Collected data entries
■ ■ ■ ■

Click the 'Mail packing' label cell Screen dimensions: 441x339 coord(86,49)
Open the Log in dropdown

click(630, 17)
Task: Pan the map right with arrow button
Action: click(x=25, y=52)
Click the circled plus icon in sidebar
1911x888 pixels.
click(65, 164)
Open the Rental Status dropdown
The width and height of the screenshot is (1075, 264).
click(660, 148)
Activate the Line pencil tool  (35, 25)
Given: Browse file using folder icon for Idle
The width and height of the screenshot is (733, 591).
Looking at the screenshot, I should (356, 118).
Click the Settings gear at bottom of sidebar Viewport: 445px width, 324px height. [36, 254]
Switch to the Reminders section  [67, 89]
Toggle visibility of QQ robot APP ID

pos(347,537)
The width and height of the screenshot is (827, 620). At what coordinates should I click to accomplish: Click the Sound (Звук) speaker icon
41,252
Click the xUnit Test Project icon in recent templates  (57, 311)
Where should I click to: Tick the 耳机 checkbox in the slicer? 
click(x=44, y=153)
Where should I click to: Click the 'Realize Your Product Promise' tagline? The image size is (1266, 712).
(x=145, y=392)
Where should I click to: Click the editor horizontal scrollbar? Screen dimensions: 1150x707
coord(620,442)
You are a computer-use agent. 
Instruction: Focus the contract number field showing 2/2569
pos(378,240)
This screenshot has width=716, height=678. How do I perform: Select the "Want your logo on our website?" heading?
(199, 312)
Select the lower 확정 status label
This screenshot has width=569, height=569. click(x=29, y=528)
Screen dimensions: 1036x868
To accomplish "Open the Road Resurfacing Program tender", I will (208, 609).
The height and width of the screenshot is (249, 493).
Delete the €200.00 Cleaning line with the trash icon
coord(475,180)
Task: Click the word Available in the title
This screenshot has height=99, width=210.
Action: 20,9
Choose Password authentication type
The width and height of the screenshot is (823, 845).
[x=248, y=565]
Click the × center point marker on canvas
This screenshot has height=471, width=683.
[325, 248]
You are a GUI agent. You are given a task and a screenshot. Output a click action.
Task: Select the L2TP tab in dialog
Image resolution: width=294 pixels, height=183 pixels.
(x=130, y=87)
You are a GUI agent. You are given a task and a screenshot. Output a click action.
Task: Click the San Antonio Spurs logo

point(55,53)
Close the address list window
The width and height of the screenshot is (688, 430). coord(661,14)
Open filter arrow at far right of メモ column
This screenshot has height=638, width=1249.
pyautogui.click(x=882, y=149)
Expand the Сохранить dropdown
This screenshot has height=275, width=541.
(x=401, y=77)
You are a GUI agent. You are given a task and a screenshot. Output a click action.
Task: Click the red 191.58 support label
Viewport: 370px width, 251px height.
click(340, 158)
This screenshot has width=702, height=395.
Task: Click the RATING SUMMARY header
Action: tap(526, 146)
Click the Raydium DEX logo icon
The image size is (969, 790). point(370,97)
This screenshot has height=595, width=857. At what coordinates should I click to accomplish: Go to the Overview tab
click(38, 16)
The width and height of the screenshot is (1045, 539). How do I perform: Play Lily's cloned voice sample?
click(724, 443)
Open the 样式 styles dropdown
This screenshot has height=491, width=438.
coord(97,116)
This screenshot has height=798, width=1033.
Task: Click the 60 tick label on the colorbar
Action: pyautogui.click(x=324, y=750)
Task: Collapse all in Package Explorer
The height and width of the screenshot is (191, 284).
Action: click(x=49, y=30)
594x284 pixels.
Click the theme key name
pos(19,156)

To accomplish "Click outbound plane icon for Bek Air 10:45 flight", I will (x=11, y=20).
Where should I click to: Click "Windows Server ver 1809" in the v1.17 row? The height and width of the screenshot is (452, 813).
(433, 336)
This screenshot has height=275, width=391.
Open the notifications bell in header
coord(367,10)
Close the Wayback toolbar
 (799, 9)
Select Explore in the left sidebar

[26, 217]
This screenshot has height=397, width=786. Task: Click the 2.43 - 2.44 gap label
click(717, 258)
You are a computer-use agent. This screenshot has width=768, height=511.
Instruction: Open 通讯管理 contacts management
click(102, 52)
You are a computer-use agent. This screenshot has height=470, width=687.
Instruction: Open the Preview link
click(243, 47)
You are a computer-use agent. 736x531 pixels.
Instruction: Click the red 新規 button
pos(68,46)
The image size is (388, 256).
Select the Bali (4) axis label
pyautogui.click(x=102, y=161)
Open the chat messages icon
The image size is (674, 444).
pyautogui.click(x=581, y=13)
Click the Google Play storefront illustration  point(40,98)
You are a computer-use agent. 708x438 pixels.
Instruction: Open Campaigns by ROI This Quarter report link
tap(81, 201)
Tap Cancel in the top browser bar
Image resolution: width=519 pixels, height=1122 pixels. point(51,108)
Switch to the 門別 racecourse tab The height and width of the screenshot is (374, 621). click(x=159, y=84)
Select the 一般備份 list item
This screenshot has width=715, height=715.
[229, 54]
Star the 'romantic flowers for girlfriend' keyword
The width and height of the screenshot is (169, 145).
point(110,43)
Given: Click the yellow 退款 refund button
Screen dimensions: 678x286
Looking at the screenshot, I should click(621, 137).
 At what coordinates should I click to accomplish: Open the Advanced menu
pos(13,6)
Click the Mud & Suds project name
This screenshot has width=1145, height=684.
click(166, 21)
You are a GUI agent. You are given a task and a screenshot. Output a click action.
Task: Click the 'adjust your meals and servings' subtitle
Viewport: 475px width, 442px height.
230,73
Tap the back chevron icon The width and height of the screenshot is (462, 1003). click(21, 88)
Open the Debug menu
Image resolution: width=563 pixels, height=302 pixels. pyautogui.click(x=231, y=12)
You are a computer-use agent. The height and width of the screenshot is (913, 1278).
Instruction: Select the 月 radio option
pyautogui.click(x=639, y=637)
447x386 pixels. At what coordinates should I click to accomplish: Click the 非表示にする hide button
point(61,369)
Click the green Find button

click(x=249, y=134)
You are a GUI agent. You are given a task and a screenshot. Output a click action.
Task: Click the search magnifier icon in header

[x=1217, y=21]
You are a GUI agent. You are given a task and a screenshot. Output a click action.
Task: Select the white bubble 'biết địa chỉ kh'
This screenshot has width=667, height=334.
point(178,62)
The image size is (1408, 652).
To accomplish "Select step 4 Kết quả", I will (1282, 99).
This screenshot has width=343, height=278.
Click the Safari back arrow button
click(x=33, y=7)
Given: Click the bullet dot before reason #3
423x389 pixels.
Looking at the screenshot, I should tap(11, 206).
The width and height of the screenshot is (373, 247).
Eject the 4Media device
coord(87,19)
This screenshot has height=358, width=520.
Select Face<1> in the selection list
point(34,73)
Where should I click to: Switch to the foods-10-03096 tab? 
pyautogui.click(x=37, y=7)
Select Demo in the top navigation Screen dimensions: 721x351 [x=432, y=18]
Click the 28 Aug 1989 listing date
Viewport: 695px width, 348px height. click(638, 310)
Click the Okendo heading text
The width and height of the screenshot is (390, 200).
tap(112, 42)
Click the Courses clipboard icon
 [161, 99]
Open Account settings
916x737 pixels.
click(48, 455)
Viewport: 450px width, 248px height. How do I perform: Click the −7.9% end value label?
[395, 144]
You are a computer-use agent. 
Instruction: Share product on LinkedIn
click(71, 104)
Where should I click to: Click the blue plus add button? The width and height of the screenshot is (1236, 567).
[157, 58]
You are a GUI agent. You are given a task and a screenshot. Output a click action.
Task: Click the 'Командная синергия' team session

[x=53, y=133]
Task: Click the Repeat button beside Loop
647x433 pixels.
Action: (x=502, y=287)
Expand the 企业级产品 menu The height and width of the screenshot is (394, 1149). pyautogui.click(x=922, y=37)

■ ■ ■ ■

- **Prompt**
Print every record exactly, so that each word matches what is written above.

- **Response to the exercise**
Click the 'Mail packing' label cell Screen dimensions: 441x339 coord(86,49)
Open the Log in dropdown

click(630, 17)
Task: Pan the map right with arrow button
Action: click(x=25, y=52)
Click the circled plus icon in sidebar
1911x888 pixels.
click(65, 164)
Open the Rental Status dropdown
The width and height of the screenshot is (1075, 264).
click(660, 148)
Activate the Line pencil tool  (35, 25)
Given: Browse file using folder icon for Idle
The width and height of the screenshot is (733, 591).
Looking at the screenshot, I should (356, 118).
Click the Settings gear at bottom of sidebar Viewport: 445px width, 324px height. [36, 254]
Switch to the Reminders section  [67, 89]
Toggle visibility of QQ robot APP ID

pos(347,537)
The width and height of the screenshot is (827, 620). At what coordinates should I click to accomplish: Click the Sound (Звук) speaker icon
41,252
Click the xUnit Test Project icon in recent templates  (57, 311)
Where should I click to: Tick the 耳机 checkbox in the slicer? 
click(x=44, y=153)
Where should I click to: Click the 'Realize Your Product Promise' tagline? The image size is (1266, 712).
(x=145, y=392)
Where should I click to: Click the editor horizontal scrollbar? Screen dimensions: 1150x707
coord(620,442)
You are a computer-use agent. 
Instruction: Focus the contract number field showing 2/2569
pos(378,240)
This screenshot has width=716, height=678. How do I perform: Select the "Want your logo on our website?" heading?
(199, 312)
Select the lower 확정 status label
This screenshot has width=569, height=569. click(x=29, y=528)
Screen dimensions: 1036x868
To accomplish "Open the Road Resurfacing Program tender", I will (208, 609).
The height and width of the screenshot is (249, 493).
Delete the €200.00 Cleaning line with the trash icon
coord(475,180)
Task: Click the word Available in the title
This screenshot has height=99, width=210.
Action: 20,9
Choose Password authentication type
The width and height of the screenshot is (823, 845).
[x=248, y=565]
Click the × center point marker on canvas
This screenshot has height=471, width=683.
[325, 248]
You are a GUI agent. You are given a task and a screenshot. Output a click action.
Task: Select the L2TP tab in dialog
Image resolution: width=294 pixels, height=183 pixels.
(x=130, y=87)
You are a GUI agent. You are given a task and a screenshot. Output a click action.
Task: Click the San Antonio Spurs logo

point(55,53)
Close the address list window
The width and height of the screenshot is (688, 430). coord(661,14)
Open filter arrow at far right of メモ column
This screenshot has height=638, width=1249.
pyautogui.click(x=882, y=149)
Expand the Сохранить dropdown
This screenshot has height=275, width=541.
(x=401, y=77)
You are a GUI agent. You are given a task and a screenshot. Output a click action.
Task: Click the red 191.58 support label
Viewport: 370px width, 251px height.
click(340, 158)
This screenshot has width=702, height=395.
Task: Click the RATING SUMMARY header
Action: tap(526, 146)
Click the Raydium DEX logo icon
The image size is (969, 790). point(370,97)
This screenshot has height=595, width=857. At what coordinates should I click to accomplish: Go to the Overview tab
click(38, 16)
The width and height of the screenshot is (1045, 539). How do I perform: Play Lily's cloned voice sample?
click(724, 443)
Open the 样式 styles dropdown
This screenshot has height=491, width=438.
coord(97,116)
This screenshot has height=798, width=1033.
Task: Click the 60 tick label on the colorbar
Action: pyautogui.click(x=324, y=750)
Task: Collapse all in Package Explorer
The height and width of the screenshot is (191, 284).
Action: click(x=49, y=30)
594x284 pixels.
Click the theme key name
pos(19,156)

To accomplish "Click outbound plane icon for Bek Air 10:45 flight", I will (x=11, y=20).
Where should I click to: Click "Windows Server ver 1809" in the v1.17 row? The height and width of the screenshot is (452, 813).
(433, 336)
This screenshot has height=275, width=391.
Open the notifications bell in header
coord(367,10)
Close the Wayback toolbar
 (799, 9)
Select Explore in the left sidebar

[26, 217]
This screenshot has height=397, width=786. Task: Click the 2.43 - 2.44 gap label
click(717, 258)
You are a computer-use agent. This screenshot has width=768, height=511.
Instruction: Open 通讯管理 contacts management
click(102, 52)
You are a computer-use agent. This screenshot has height=470, width=687.
Instruction: Open the Preview link
click(243, 47)
You are a computer-use agent. 736x531 pixels.
Instruction: Click the red 新規 button
pos(68,46)
The image size is (388, 256).
Select the Bali (4) axis label
pyautogui.click(x=102, y=161)
Open the chat messages icon
The image size is (674, 444).
pyautogui.click(x=581, y=13)
Click the Google Play storefront illustration  point(40,98)
You are a computer-use agent. 708x438 pixels.
Instruction: Open Campaigns by ROI This Quarter report link
tap(81, 201)
Tap Cancel in the top browser bar
Image resolution: width=519 pixels, height=1122 pixels. point(51,108)
Switch to the 門別 racecourse tab The height and width of the screenshot is (374, 621). click(x=159, y=84)
Select the 一般備份 list item
This screenshot has width=715, height=715.
[229, 54]
Star the 'romantic flowers for girlfriend' keyword
The width and height of the screenshot is (169, 145).
point(110,43)
Given: Click the yellow 退款 refund button
Screen dimensions: 678x286
Looking at the screenshot, I should click(621, 137).
 At what coordinates should I click to accomplish: Open the Advanced menu
pos(13,6)
Click the Mud & Suds project name
This screenshot has width=1145, height=684.
click(166, 21)
You are a GUI agent. You are given a task and a screenshot. Output a click action.
Task: Click the 'adjust your meals and servings' subtitle
Viewport: 475px width, 442px height.
230,73
Tap the back chevron icon The width and height of the screenshot is (462, 1003). click(21, 88)
Open the Debug menu
Image resolution: width=563 pixels, height=302 pixels. pyautogui.click(x=231, y=12)
You are a computer-use agent. The height and width of the screenshot is (913, 1278).
Instruction: Select the 月 radio option
pyautogui.click(x=639, y=637)
447x386 pixels. At what coordinates should I click to accomplish: Click the 非表示にする hide button
point(61,369)
Click the green Find button

click(x=249, y=134)
You are a GUI agent. You are given a task and a screenshot. Output a click action.
Task: Click the search magnifier icon in header

[x=1217, y=21]
You are a GUI agent. You are given a task and a screenshot. Output a click action.
Task: Select the white bubble 'biết địa chỉ kh'
This screenshot has width=667, height=334.
point(178,62)
The image size is (1408, 652).
To accomplish "Select step 4 Kết quả", I will (1282, 99).
This screenshot has width=343, height=278.
Click the Safari back arrow button
click(x=33, y=7)
Given: Click the bullet dot before reason #3
423x389 pixels.
Looking at the screenshot, I should tap(11, 206).
The width and height of the screenshot is (373, 247).
Eject the 4Media device
coord(87,19)
This screenshot has height=358, width=520.
Select Face<1> in the selection list
point(34,73)
Where should I click to: Switch to the foods-10-03096 tab? 
pyautogui.click(x=37, y=7)
Select Demo in the top navigation Screen dimensions: 721x351 [x=432, y=18]
Click the 28 Aug 1989 listing date
Viewport: 695px width, 348px height. click(638, 310)
Click the Okendo heading text
The width and height of the screenshot is (390, 200).
tap(112, 42)
Click the Courses clipboard icon
 [161, 99]
Open Account settings
916x737 pixels.
click(48, 455)
Viewport: 450px width, 248px height. How do I perform: Click the −7.9% end value label?
[395, 144]
You are a computer-use agent. 
Instruction: Share product on LinkedIn
click(71, 104)
Where should I click to: Click the blue plus add button? The width and height of the screenshot is (1236, 567).
[157, 58]
You are a GUI agent. You are given a task and a screenshot. Output a click action.
Task: Click the 'Командная синергия' team session

[x=53, y=133]
Task: Click the Repeat button beside Loop
647x433 pixels.
Action: (x=502, y=287)
Expand the 企业级产品 menu The height and width of the screenshot is (394, 1149). pyautogui.click(x=922, y=37)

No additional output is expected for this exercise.